Hyposerica iridescens

Scientific classification
- Kingdom: Animalia
- Phylum: Arthropoda
- Class: Insecta
- Order: Coleoptera
- Suborder: Polyphaga
- Infraorder: Scarabaeiformia
- Family: Scarabaeidae
- Genus: Hyposerica
- Species: H. iridescens
- Binomial name: Hyposerica iridescens (Nonfried, 1891)
- Synonyms: Serica iridescens Nonfried, 1891;

= Hyposerica iridescens =

- Genus: Hyposerica
- Species: iridescens
- Authority: (Nonfried, 1891)
- Synonyms: Serica iridescens Nonfried, 1891

Species of beetle

Hyposerica iridescens is a species of beetle of the family Scarabaeidae. It was described from Borneo.

==Description==
Adults reach a length of about 7 mm. They are brown, without tomentum and vividly opalescent. The clypeus is broad, distinctly margined anteriorly and densely but weakly wrinkled-punctate with individual setae and with the suture very weak. The frons is more finely punctate with two setae. The pronotum is somewhat projecting anteriorly, evenly weakly rounded at the sides, the posterior angles broadly rounded, the posterior margin finely margined, the surface finely punctate.
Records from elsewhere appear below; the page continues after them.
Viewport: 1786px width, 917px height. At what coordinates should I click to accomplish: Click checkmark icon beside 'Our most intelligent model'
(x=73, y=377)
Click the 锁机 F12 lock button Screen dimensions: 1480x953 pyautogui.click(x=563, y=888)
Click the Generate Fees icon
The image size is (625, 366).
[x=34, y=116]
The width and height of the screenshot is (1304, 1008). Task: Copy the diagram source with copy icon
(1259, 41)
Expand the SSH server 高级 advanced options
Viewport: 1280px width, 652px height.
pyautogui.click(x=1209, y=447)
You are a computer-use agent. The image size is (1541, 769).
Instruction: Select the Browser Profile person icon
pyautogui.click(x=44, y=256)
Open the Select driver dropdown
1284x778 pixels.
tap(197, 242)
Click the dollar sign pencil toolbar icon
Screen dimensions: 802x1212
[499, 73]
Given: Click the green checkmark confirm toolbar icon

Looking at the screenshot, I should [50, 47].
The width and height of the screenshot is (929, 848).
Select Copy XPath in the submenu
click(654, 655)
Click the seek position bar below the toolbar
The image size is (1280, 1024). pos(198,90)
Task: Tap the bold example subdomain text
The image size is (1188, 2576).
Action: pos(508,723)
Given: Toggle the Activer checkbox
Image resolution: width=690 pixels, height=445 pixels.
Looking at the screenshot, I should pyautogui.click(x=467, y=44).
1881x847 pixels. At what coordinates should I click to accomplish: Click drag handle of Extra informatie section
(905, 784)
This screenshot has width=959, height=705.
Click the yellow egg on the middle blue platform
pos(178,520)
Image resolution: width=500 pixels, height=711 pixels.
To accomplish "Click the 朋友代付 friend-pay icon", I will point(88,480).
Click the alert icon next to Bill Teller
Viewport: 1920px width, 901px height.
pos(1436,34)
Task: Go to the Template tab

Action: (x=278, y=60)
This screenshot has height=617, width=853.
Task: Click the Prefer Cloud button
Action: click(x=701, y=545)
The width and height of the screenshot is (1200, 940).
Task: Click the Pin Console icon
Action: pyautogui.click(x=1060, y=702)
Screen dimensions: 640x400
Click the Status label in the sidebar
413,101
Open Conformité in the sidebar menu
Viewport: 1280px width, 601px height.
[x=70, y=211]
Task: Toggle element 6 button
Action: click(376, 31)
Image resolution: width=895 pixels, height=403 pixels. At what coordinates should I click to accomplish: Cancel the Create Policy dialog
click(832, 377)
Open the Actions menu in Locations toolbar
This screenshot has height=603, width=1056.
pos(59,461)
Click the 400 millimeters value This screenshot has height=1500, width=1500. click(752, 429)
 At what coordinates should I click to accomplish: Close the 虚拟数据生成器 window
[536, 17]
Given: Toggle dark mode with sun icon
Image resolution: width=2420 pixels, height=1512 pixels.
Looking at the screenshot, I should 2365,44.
The elytra are not punctate in rows, and the punctures are coarse, wrinkled, and barely reveal individual narrow, incomplete, weakly raised ribs, without a raised suture.

==Taxonomy==
Brenske considered this species to be smaller specimens of Hyposerica pruinosella from Madagascar. He believed that the country of origin (Borneo) is wrong. He did not however, formally synomyse iridescens with pruinosella.